Nur suche ich immer noch eine andere Geschichte... ich sammele, sammele und suche, weil ich im Prinzip schon weiß, was ich schreiben will: aber der Schlüssel, eine zentrale Idee, ein Konzept fehlt noch. Und genau das kann ich leider nicht erzwingen. Das muss von selber kommen.

Eine moderne Erzählweise

Gerade habe ich mal wieder auf dem Weg zur Arbeit viel Zeit, um meine Lieblingsbücher wieder einmal neu zu entdecken. Und gerade bei den Büchern, die einem besonders am Herzen liegen, kann man so einiges über sich als Autor lernen.
Bei IVa Ibbotsen gibt es eine Menge über die Erzählstimme zu lernen, die bei ihr immer einen bestimmten Beiklang verwendet und obwohl scheinbar objektiv, immer wieder Dinge sehr kritisch und mit englischer Ironie betrachtet- wenn auch nicht bei den positiven Hauptfiguren. Bei Rebekka Gable kann man eine Menge über bestimmte Plotelemente lernen, die eigentlich immer funktionieren, wenn man es zulässt- ich verweise hier mal wieder auf den Masterplot von Ken Follett: Zwei Verwandte steigen auf, der eine auf rechtschaffendem Weg (mit vielen Hindernissen aus der eigenen Familie), der andere mit viel Hilfe, Intrigen und Glück, beide verlieben sich in die gleiche Frau, der Antagonist bekommt sie, in einer Leidenszeit muss sich der eine bewähren, während der andere schneller aufsteigt und ihm immer neue Steine in den Weg legt,...
Und seit einigen Jahren (und dem Sender HBO) gibt es auch das multiperspektivische Erzählen (o.k., Brad Easton Ellis kommt wohl vorher), indem manche Geschehnisse aus unterschiedlichen Sichtweisen erzählt werden und so der Leser sich wirklich ein eigenes Bild machen kann/ bzw, das Bild des Leser so hinterfragt wird.
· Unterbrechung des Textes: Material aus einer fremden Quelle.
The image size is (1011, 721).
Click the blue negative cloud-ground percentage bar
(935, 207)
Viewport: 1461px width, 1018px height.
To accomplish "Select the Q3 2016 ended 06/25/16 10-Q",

Nun, gerade bei vielen Neuentdeckungen der letzten Jahre habe ich immer wieder dieses Erzählen gefunden, dass die Charaktere eines Romans jeweils eine eigene Dimension ihrer Geschichte gibt, eine Möglichkeit sich selber darzustellen und die Chance, jeden Charakter selber zu erleben- und kann eigentlich nicht anders, als von meiner Ich-Perspektive zu wechseln. Denn wechselnde Ich-Perspektiven sind doch recht anstrengend und ich möchte noch eine Erzählfigur unterbringen.